◆ **WHAT TO PRODUCE**
Can you carry on the CEDNIK syndrome article from its last sentence and keep writing it?

- Other names: CEDNIK syndrome
- Specialty: Dermatology

= CEDNIK syndrome =

Cerebral dysgenesis–neuropathy–ichthyosis–keratoderma syndrome is a neurocutaneous condition caused by mutation in the SNAP29 gene.

== Presentation ==
CEDNIK syndrome is a rare congenital condition that presents as severe developmental failure of the nervous system and the epidermis. Clinical manifestations include microcephaly, cerebral dysgenesis, facial dysmorphism, palmoplantar keratoderma, and ichthyosis.

◆ **DATASET**
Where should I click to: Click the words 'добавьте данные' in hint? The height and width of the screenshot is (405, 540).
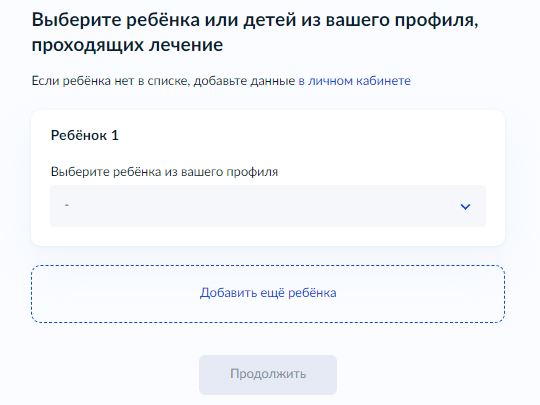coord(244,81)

---

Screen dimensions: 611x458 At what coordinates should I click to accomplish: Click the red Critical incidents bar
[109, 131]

==

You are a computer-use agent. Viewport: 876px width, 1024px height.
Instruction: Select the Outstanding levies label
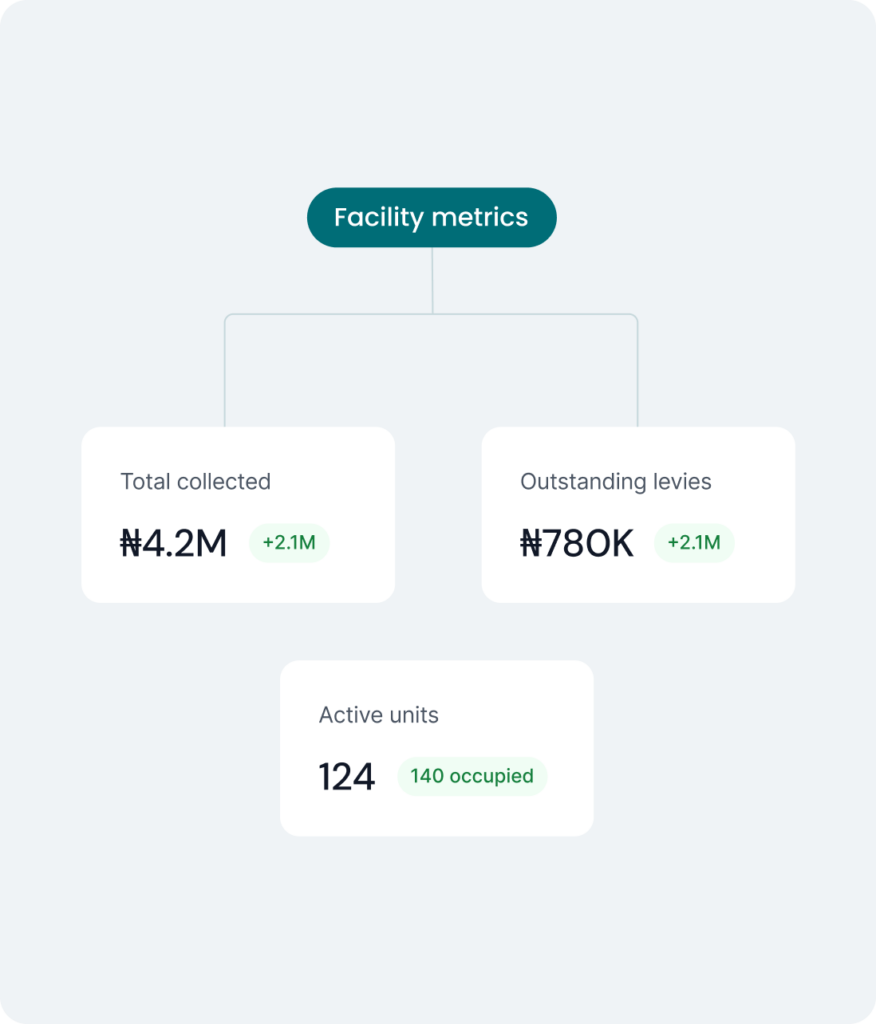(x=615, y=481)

◆ **YOUR RESPONSE**
== Pathophysiology ==
This condition is associated with a loss-of-function mutation in SNAP29 gene, encoding a member of the SNARE family of proteins which is involved in intracellular vesicle fusion. Decrease in SNAP29 expression was found to result in abnormal lamellar granule maturation and secretion. Lamellar granules are organelles found in the upper epidermal layers of skin and is responsible for secretion of lipids, proteases and their inhibitors to stratum corneum during the formation of epidermal barrier. Due to the abnormal vesicle trafficking as a consequence of decreased SNAP29 there is abnormal deposition of epidermal lipids and proteases.

The abnormal gene of CEDNIK disease was mapped on chromosome 22 by Sprecher E et al.